Антонине Горлач был готов отдать самое дорогое, то есть последнее в вышеупомянутом списке. Проблема была в другом: отдать-то он был готов, вот только вдова Самохвалова никак не соглашалась принять «ни к чему не обязывающий» презент.

– Тоня, – увещевал Горлач соседку по дому. – У нас же с тобой дети.

– У меня – свои дети, у тебя – свои, – отрезала Антонина и продолжала прерванный путь.

Прапорщик отступал на время, а потом засылал лазутчика.

– Теть Тонь, – тарабанил в дверь рыжий кабанчик Ваня, – а Катька до-о-о-ма?
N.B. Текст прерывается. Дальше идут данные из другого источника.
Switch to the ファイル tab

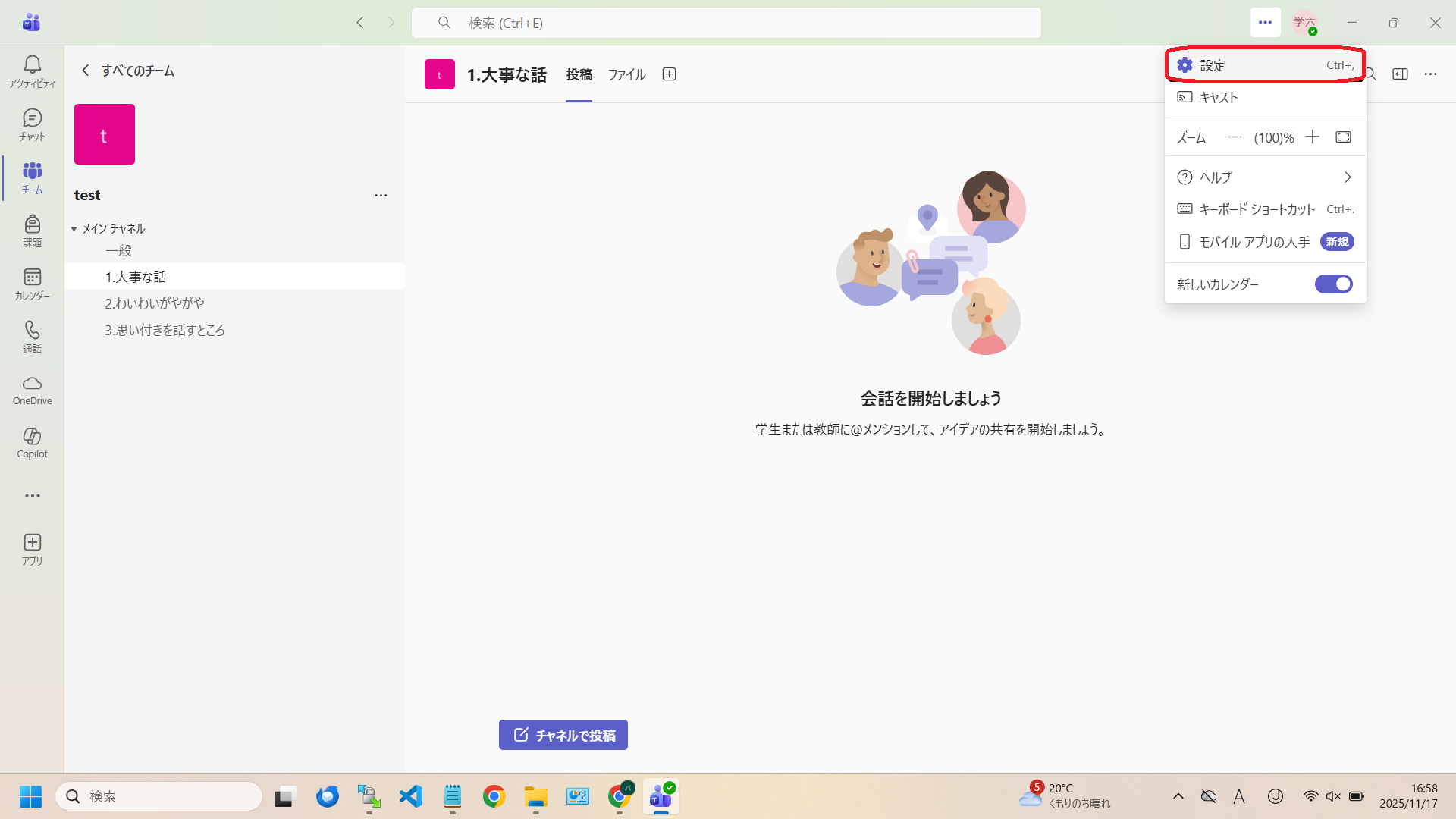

– Она тебе зачем? – строго интересовалась Самохвалова.

Дальше у Ванюшки фантазии не хватало, и он признавался, продавая собственного отца с потрохами:

– Папка прислал.

Но когда папка прислал еще и мамку, возмущению Антонины не было предела. Пригласив печальную Веру Горлач в дом, усадив на кухне, Самохвалова сдержанно расставила все точки над «i», посоветовав развестись с этим засранцем и начать НОРМАЛЬНУЮ! ПОЛНОЦЕННУЮ! ЧЕЛОВЕЧЕСКУЮ жизнь. Вера расплакалась и пообещала удавиться.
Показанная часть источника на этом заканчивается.